Workers’ compensation costs for temporary disability are a function of:
- The compensation rate (66 2/3rds% of gross, 90% of net spendable)
- Waiting periods (none, 3 days, 2/5ths of a week) and retroactive periods (none, two weeks, four weeks)
- Maximum compensation value
The National Commission on State Workmen’s Compensation Laws (1972) set out what ought to be the standard for each of these measures. In my previous posts, I have evaluated each US state and Canadian province against the National Commission’s recommendations regarding compensation rate and waiting periods/retroactive periods. This time, I examine the recommendation regarding weekly maximum compensation for temporary disability.
The National Commission recommended:
We recommend progressive increases in the maximum weekly wage benefit, according to a time schedule stipulated in Chapter 3, so that by 1981 the maximum in each State would be at least 200 percent of the State's average weekly wage. [Emphasis added]
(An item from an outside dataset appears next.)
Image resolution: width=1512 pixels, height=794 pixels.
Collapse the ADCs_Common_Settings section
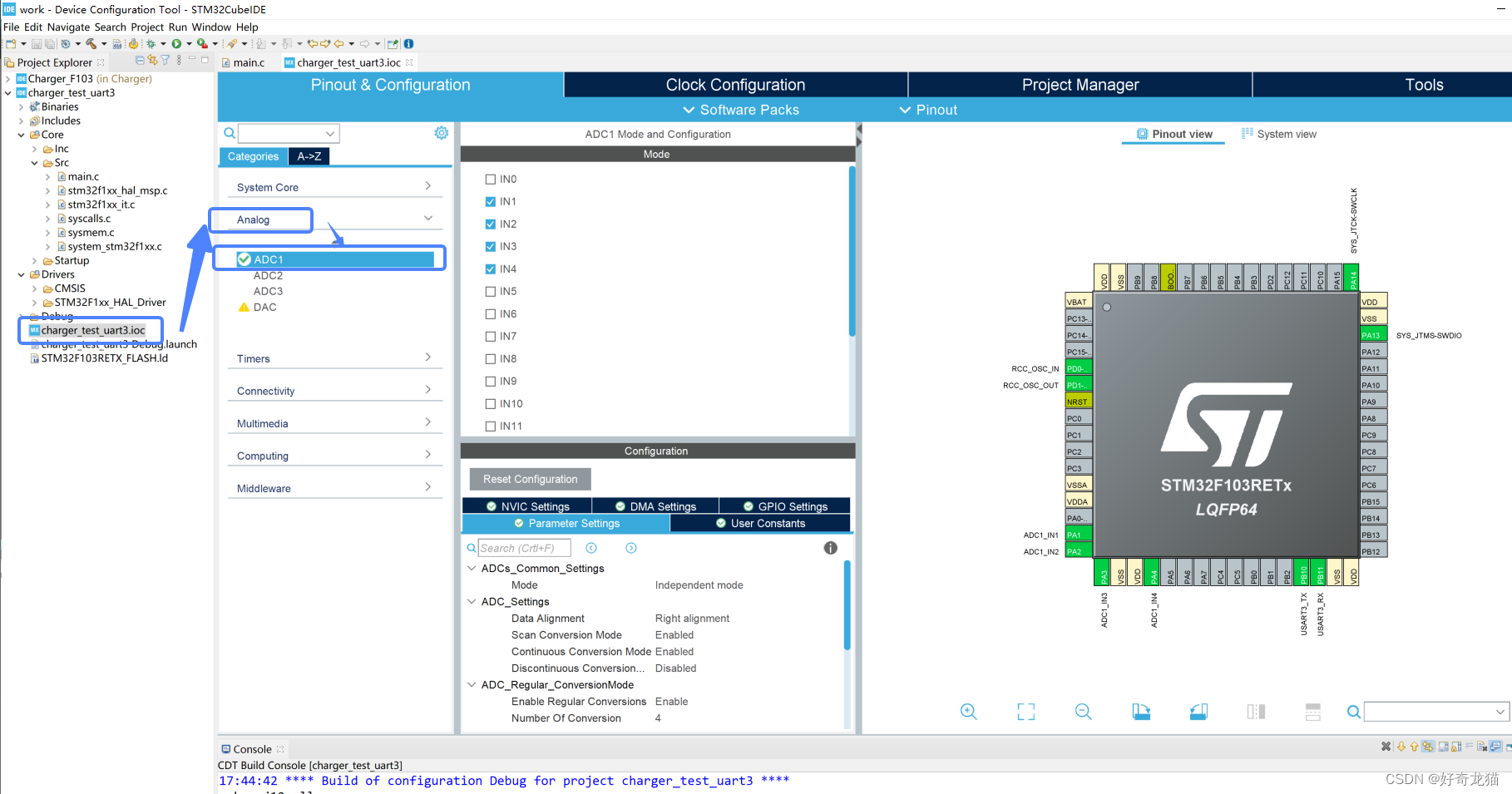(472, 568)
To be clear, the recommendation was just that, a recommendation. Each jurisdiction must evaluate their response in accordance with their own priorities and circumstances. But we are thirty plus years from the aspirational deadline set by the National Commission. It is time to evaluate what progress has been made towards its recommendation.
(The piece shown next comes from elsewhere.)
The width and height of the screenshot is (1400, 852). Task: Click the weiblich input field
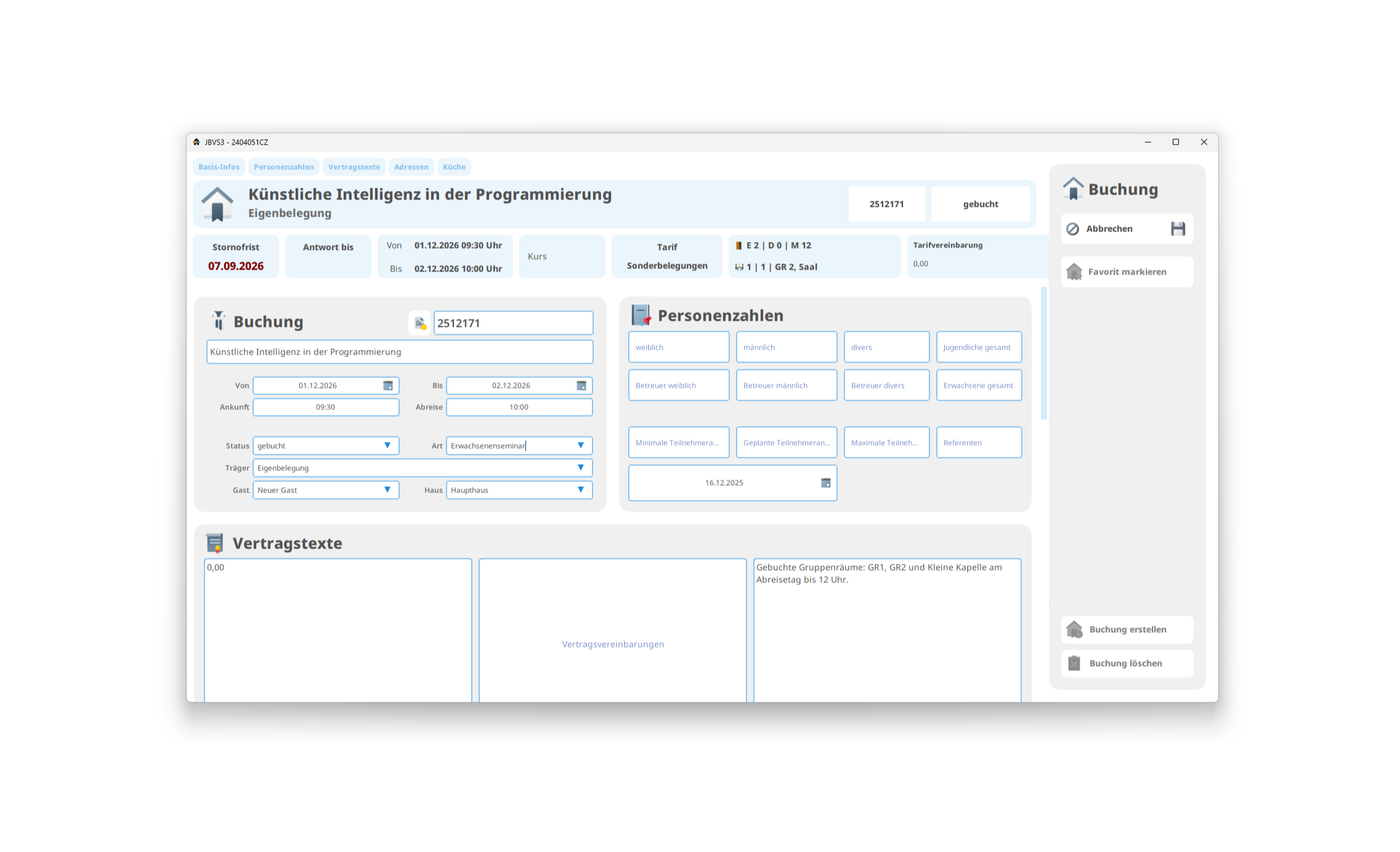(678, 347)
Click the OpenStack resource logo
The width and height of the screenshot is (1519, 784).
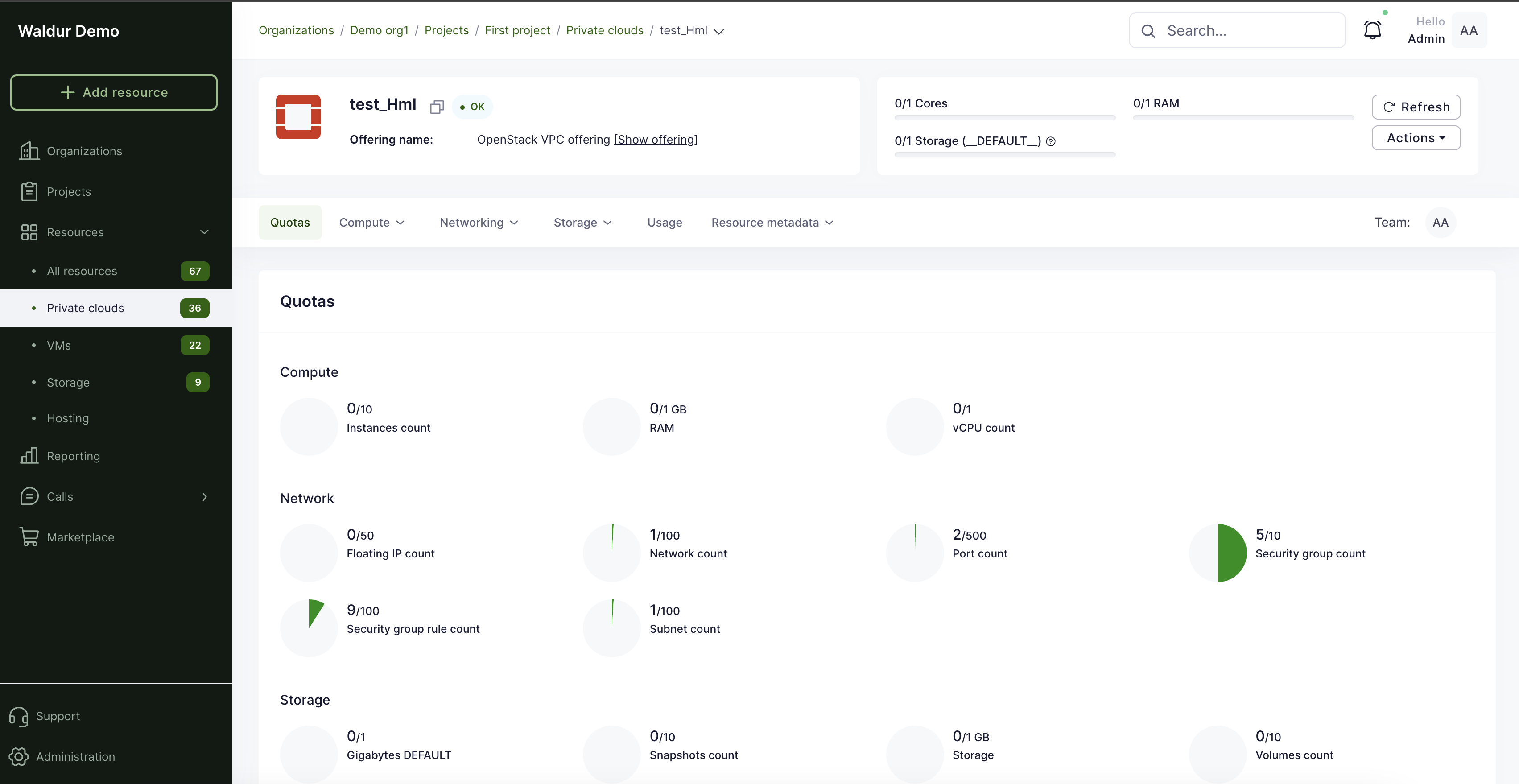click(298, 117)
To evaluate progress, I took the 2012 maximums for each state and province from the IAIABC/WCRI Workers’ Compensation State Laws and AWCBC data that either stated the maximum directly or allowed it to be calculated based on maximum assessable or insurable earnings and the compensation rate. I then used the BLS average (mean) annual earnings from their May 2013 published data, converted this to a weekly amount and multiplied by two to get a recent quantification of the National Commission goal that the maximum benefit equal 200% of state average weekly wage. I used Statistics Canada data for average weekly wages (including overtime) for 2013.
Finally, I calculated how much the maximum compensation for temporary disability compensation has progressed toward the Nation Commission total. I arbitrarily set a standard of 50% toward the National Commission “at least 200%” recommendation as having met the spirit of the recommendation.
How did the states and provinces measure up? Only 17 states and all but two Canadian provinces exceed the 50% threshold towards the National Commission recommended level of at least 200% of the state average weekly wage.
Again, this is not about benefit adequacy. This is about the equity in how the earnings losses due to work-related injury are shared.
There are two insurers: the employer and the employee. The employer transfers the risk of his share of the losses due to workplace injury to the insurer for the price of the premium and, by virtue of the exclusive remedy, is protected from suit for losses beyond those covered by the workers’ compensation insurance. The other part of the earnings loss is self-insured by the worker. The worker bears the physical and mental impact of the loss and the share of the earnings loss not covered by the workers’ compensation insurer.
The policy equity questions here are two-fold:
- How much of the financial loss should each insurer bear?
- What is equitable (not adequate) compensation relative to what workers traded off in the “grand bargain” or “historic compromise” that created workers’ compensation?
A low maximum shifts a greater portion upon the worker. What this analysis shows is two things:
- Meeting the recommendations of the National Commission is achievable as evidenced by the states and provinces that have met and exceeded the recommendations.
- Many states and a couple of provinces have compensation levels that fall far short of the National Commission standard—a situation that may fundamentally undermine the foundations of the historic compromise that is workers’ compensation.